Grow at Home: Making leaf mould (or free compost!)•
Posted on 9 November 2020
Leaf mould is also known as Gardeners Gold and is an amazing soil conditioner. It is that glorious stuff you find on forest floors created from all the decaying leaves. Generally it takes two years to make although you can use it slightly differently after only one (In case you are the impatient sort!)
When to make leafmould
The obvious time is Autumn / Fall when deciduous trees drop their leaves. But if you have pine trees you will find that these drop their needles throughout the year, with more activity in spring, so gathering them will be ongoing.
What leaves can be used?
Any leaves, even pine needles, can be used as they all break down eventually into leafmould. some need more encouragement than others though. Oak, beech or hornbeam make the best leafmould and will all break down with little assistance and produce an excellent quality product. The thicker and leatherier the leaves the more help they will need. So leaves like horse and sweet chestnut, sycamore or walnut will break down easier if you shred them first before adding them to the leafmould pile.
Evergreens leaves such as holly, cherry laurel and conifer hedge clippings need even more help. These need to be shredded and will then benefit from the heat of an active compost heap to speed up the process. Otherwise it will be 3 or more years before they start to decay sufficiently.
If you have ericaceous plants like blueberries, heathers, rhododendrons or azaleas then you might want to make a separate leaf mould pile of pine needles. The leafmould they produce will be acidic and perfect for your ericaceous plants.
How to make leafmould
Collect leaves when the weather is still and dry to avoid the wind undoing all your neat piles! Start with the leaves in your own garden but you can also collect from public places too. I'm sure the council will be more than happy of all the leaves suddenly disappear! Beware of collecting from major thoroughfares as the leaves may pick up the pollution from the traffic. So head to the back roads for cleaner leaves.

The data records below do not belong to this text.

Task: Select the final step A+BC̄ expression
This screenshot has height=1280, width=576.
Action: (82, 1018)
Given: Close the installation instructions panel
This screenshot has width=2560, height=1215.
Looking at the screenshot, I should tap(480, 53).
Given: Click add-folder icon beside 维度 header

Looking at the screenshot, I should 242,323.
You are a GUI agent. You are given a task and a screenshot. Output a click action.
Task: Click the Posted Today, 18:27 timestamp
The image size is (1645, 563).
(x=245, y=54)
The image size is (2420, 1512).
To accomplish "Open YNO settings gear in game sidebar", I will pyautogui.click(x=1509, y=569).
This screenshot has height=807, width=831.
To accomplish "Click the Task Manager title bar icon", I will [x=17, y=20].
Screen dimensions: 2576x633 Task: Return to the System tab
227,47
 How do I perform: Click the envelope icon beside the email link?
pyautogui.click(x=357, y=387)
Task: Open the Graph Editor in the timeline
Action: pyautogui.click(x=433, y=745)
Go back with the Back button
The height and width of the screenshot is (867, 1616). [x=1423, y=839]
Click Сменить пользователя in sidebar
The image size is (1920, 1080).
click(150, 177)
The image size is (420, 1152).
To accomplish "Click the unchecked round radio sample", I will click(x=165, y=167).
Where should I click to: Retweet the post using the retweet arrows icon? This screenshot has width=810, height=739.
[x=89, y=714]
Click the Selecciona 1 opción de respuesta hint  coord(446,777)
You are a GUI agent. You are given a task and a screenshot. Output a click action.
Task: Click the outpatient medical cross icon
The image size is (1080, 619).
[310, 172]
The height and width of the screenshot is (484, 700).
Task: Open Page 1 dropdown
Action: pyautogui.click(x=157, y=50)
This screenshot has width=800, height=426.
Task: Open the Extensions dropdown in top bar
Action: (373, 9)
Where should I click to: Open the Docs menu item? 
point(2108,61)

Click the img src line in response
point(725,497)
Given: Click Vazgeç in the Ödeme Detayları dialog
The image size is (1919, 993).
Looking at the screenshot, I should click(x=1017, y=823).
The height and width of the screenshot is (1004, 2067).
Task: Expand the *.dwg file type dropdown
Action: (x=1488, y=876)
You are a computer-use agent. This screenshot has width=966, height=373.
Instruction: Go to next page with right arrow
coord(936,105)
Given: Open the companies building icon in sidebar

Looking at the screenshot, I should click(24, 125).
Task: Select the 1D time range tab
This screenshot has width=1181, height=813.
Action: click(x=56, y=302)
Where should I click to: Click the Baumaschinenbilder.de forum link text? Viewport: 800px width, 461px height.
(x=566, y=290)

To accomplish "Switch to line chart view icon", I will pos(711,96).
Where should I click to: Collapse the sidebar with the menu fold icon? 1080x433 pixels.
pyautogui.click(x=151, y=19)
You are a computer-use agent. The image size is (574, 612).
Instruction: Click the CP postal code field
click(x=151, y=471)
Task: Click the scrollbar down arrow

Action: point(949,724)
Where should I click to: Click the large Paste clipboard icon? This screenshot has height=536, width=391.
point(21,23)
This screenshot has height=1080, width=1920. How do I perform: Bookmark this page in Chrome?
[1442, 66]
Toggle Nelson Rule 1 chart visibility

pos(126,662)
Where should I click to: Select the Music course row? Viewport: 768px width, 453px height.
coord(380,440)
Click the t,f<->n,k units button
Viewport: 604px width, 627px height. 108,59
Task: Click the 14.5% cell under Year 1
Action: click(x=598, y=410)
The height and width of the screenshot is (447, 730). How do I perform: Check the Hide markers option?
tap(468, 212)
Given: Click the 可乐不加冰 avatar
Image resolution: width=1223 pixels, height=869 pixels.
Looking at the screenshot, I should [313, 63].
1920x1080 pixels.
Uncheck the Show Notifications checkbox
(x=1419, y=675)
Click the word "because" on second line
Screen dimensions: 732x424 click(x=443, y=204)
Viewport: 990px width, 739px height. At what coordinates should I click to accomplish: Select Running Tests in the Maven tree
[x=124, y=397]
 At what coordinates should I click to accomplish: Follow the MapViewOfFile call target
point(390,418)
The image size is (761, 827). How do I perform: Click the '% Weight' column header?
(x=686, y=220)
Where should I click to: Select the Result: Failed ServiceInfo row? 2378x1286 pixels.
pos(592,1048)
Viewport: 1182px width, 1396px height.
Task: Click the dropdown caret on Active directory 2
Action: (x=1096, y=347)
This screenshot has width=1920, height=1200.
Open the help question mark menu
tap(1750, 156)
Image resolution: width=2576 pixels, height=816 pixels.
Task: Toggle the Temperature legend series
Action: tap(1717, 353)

There are several ways to collect leaves. You can rake them into piles or use a garden vacuum if you have one. Or better still, for leaves on the lawn - mow them. This will chop them up. you can then empty them from the grass box with a nice sprinkling of nitrogen rich grass to add to the mix. If you have larger leathery leaves then you can either chop them up with a sharp spade or you can mow as outlined above.
Where to store the leaves
Many gardeners use bin liners stabbed with holes to store their leaves. If you are doing this then place the leaves in the bag and moisten them then tie the bag loosely before storing. You will want to put these unsightly lumps of black plastic behind the shed or somewhere out of sight.
If you are going to use the resulting leafmould for growing food or just want to reduce the amount of plastic you are using then using a natural, jute sack is a much better alternative. Pack the leaves tightly into your Composting Sack in the same way and tie the top. Then place at the back of a border or around the base of a tree for the winter.
The first benefit of this is that you will suppress weeds. But also, the rain will wash the nitrogen out into the surrounding soil and feed your plants. Alternatively you could place it on a raised bed over winter. When it comes to Spring you will have a weed free bed and rotted organic matter that can be dug in to condition your soil. There may be some larger leaves that haven't rotted and these can be removed and added to the compost pile.
Wherever you put it, turn the sack every now and to aerate and moisten if you have a particularly dry spell - both of these will speed up the decaying process.
If you have a lots of trees, and enough room in your garden, then you can store leaves in a frame. Make this from chicken wire and wooden stakes . Build it in a sheltered part of the garden so the wind doesn't empty it every time we have a storm. Then keep an eye on it as you would your compost heap and moisten occasionally if it seems dry. One of the issues of doing it this way is that Leafmould heaps can become covered in weeds. These might be spread when you use the leafmould so watch out for this. If your leafmould pile is slow to break down, try turning it regularly to aerate the leaves and speed up the breakdown process. Make sure that the leaves do not dry out, moistening the pile if necessary in hot, dry weather
Uses of Leafmould
2 Year Old Leafmould
2 year old well-rotted leafmould can be used as seed-sowing compost. Alternatively, you can mix it equally with sharp sand, garden compost and soil to make potting compost. One Year old Leafmould Use as mulch, soil improver, autumn top-dressing for lawns, or winter covering for bare soil.